▶ **Material provided**
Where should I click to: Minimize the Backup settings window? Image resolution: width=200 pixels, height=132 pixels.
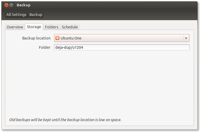coord(11,5)
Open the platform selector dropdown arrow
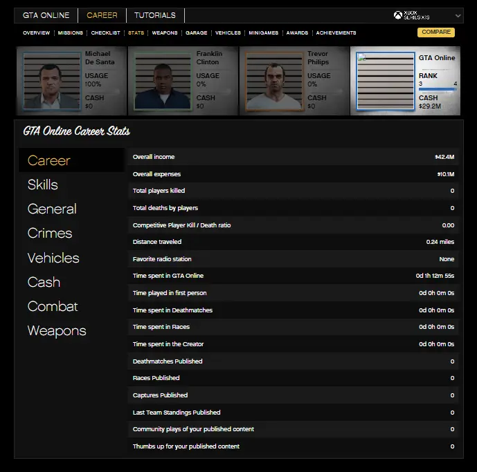This screenshot has height=472, width=477. tap(458, 15)
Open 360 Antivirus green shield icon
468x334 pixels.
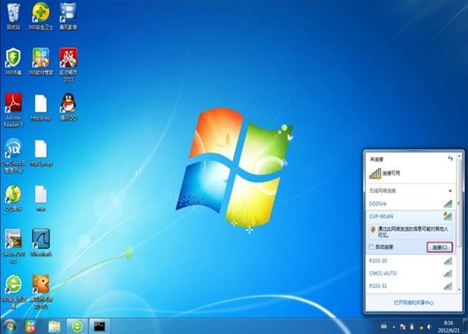[13, 58]
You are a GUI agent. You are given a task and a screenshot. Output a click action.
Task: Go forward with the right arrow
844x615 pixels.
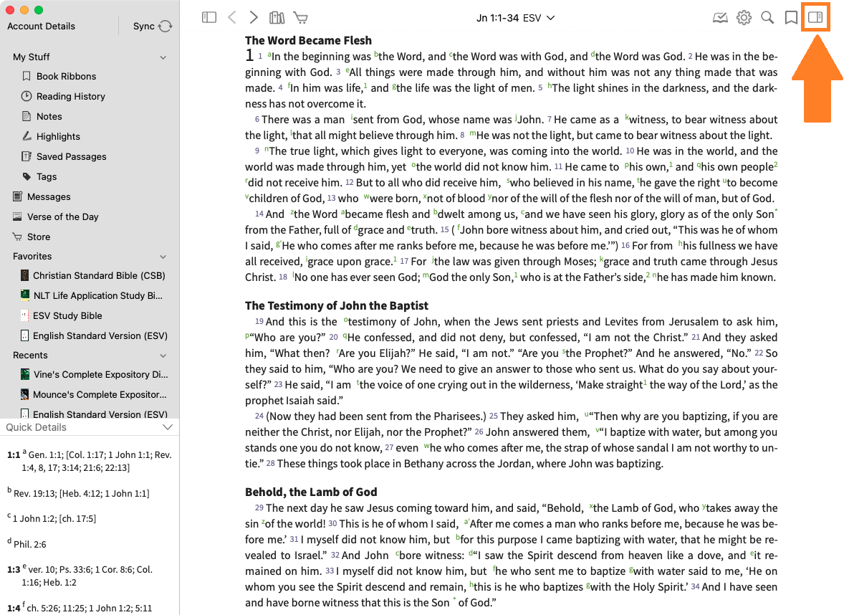coord(254,18)
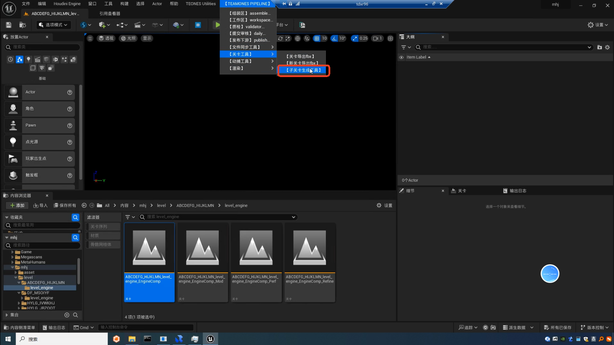
Task: Open the Houdini Engine menu
Action: 67,4
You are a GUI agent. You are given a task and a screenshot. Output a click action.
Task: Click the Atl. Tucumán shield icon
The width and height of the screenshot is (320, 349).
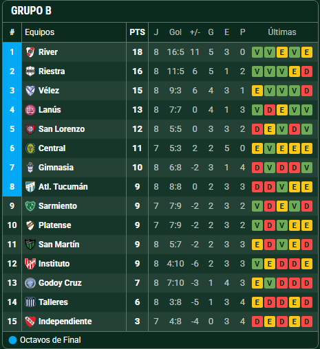tap(30, 187)
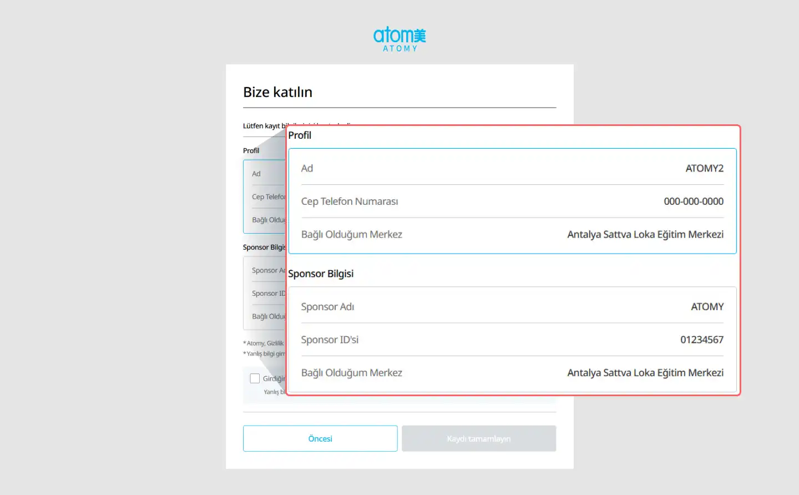Click Bağlı Olduğum Merkez label under enlarged Profil
The width and height of the screenshot is (799, 495).
[x=351, y=235]

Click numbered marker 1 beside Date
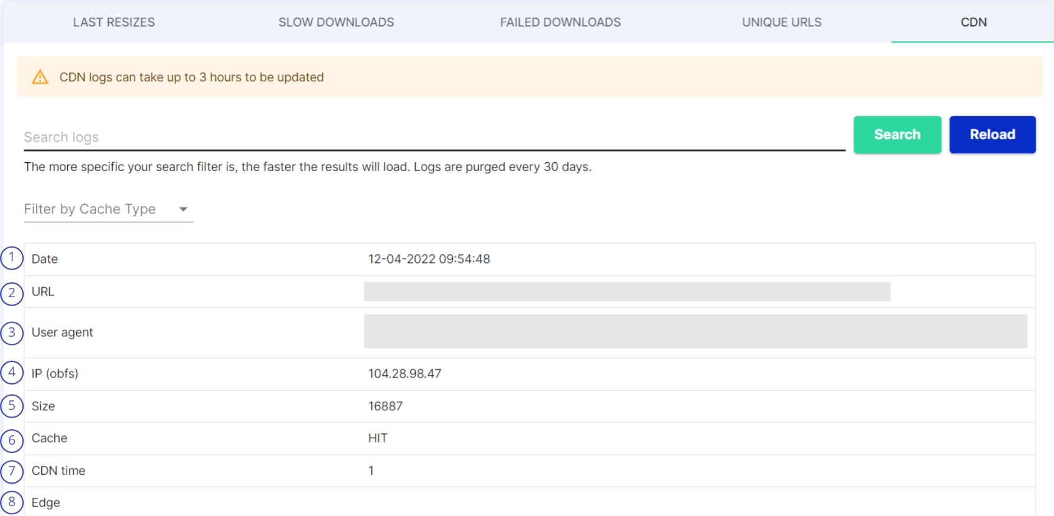[12, 258]
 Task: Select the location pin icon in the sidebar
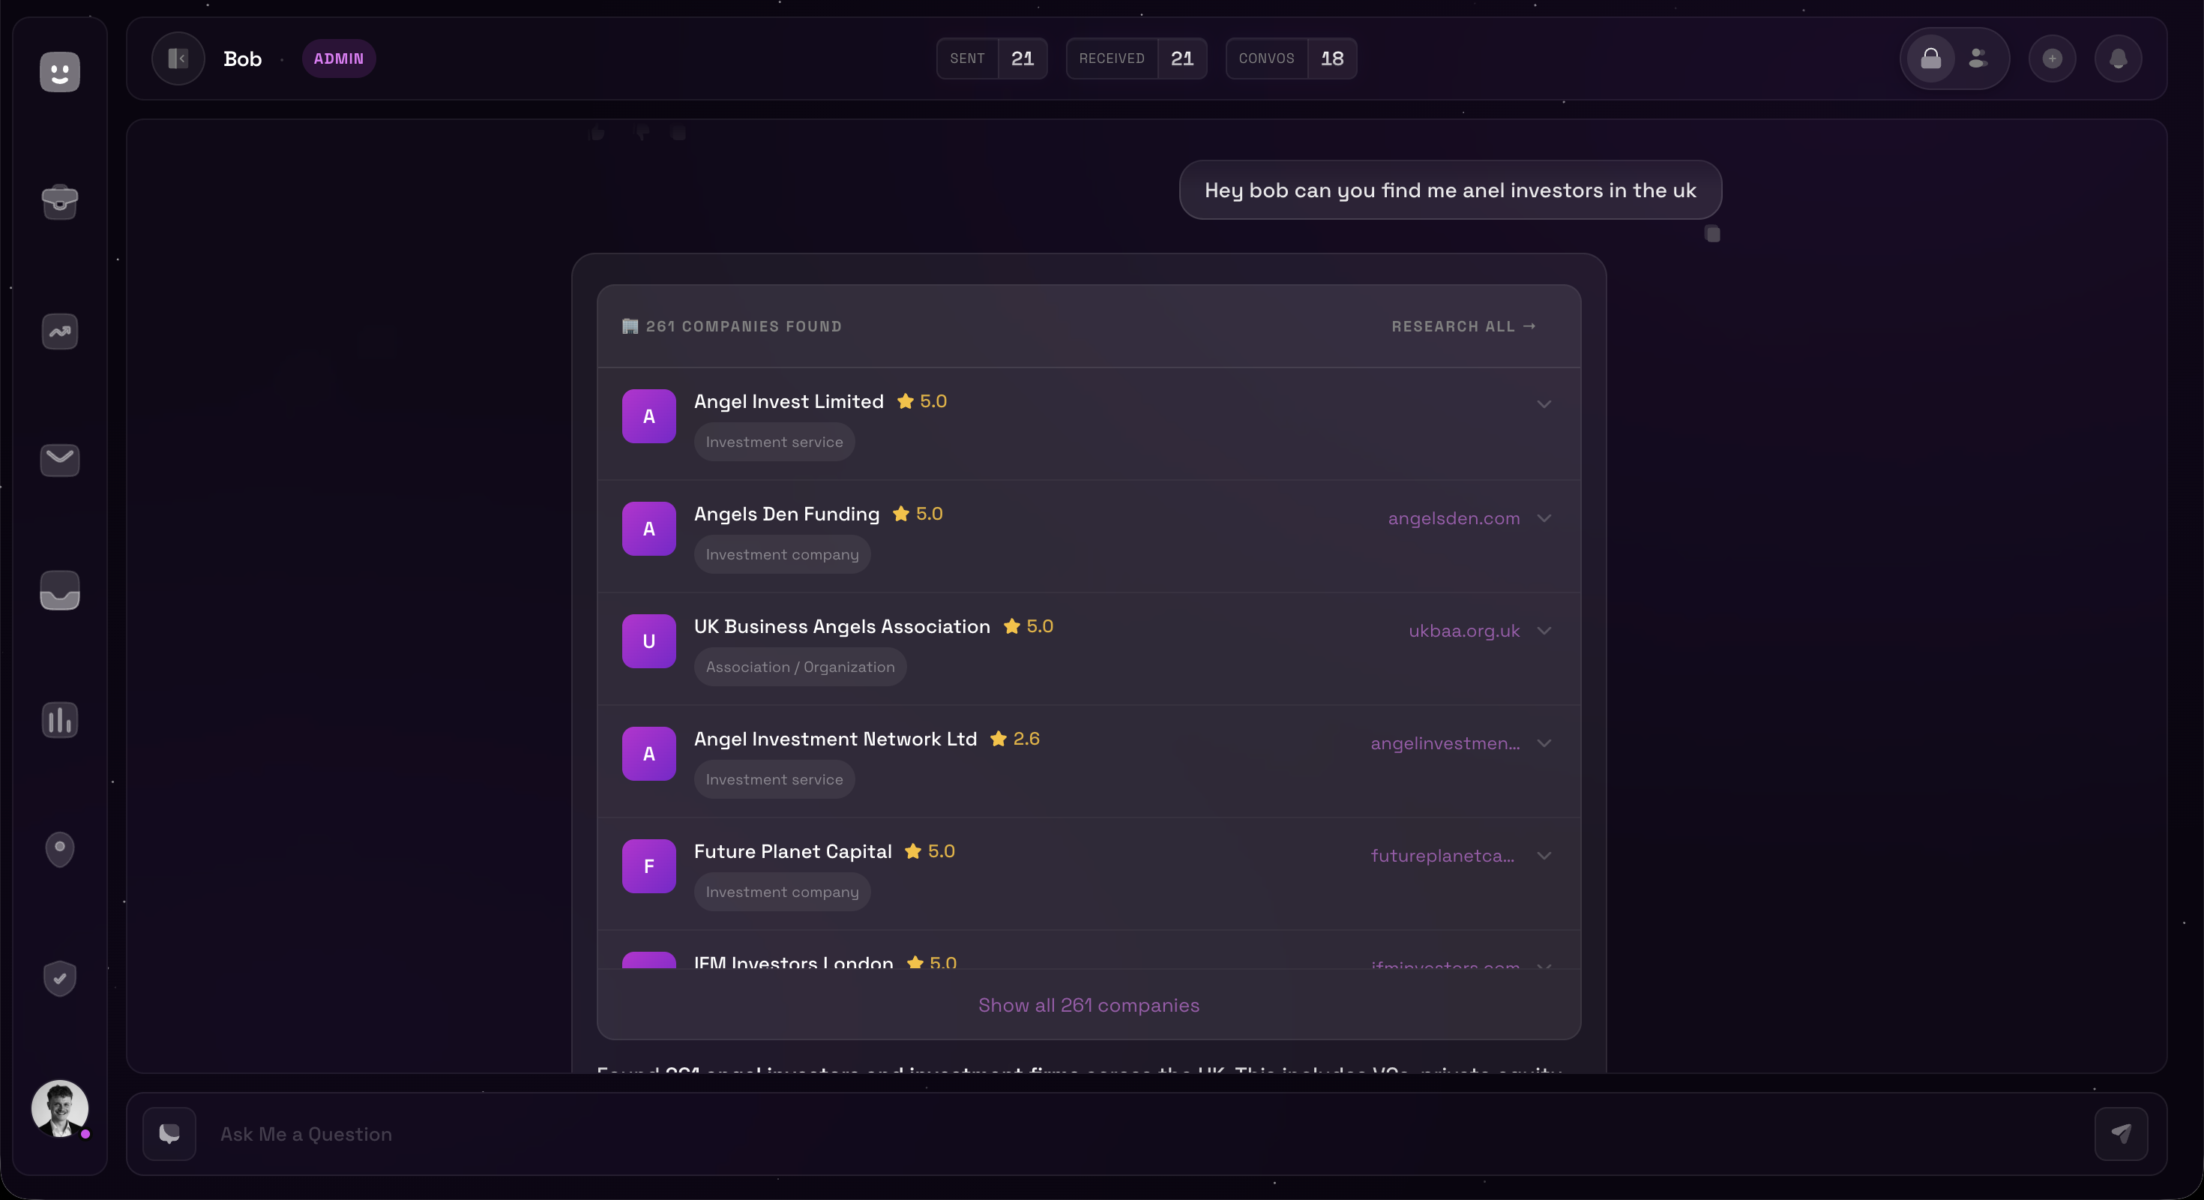click(59, 849)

▶ **What you are asked to do**
Apart from the pictures, which are to be omitted, every record must be transcribed exactly.

▶ **Written answer**
Where should I click to: Minimize the Backup settings window? Image resolution: width=200 pixels, height=132 pixels.
coord(11,5)
Open the platform selector dropdown arrow
This screenshot has height=472, width=477. tap(458, 15)
Open 360 Antivirus green shield icon
468x334 pixels.
[13, 58]
You are a GUI agent. You are given a task and a screenshot. Output a click action.
Task: Go forward with the right arrow
844x615 pixels.
coord(254,18)
Task: Open the Houdini Engine menu
Action: 67,4
You are a GUI agent. You are given a task and a screenshot. Output a click action.
Task: Click the Atl. Tucumán shield icon
The width and height of the screenshot is (320, 349).
tap(30, 187)
Click Bağlı Olduğum Merkez label under enlarged Profil
The width and height of the screenshot is (799, 495).
[x=351, y=235]

Click numbered marker 1 beside Date
[12, 258]
 Task: Select the location pin icon in the sidebar
click(59, 849)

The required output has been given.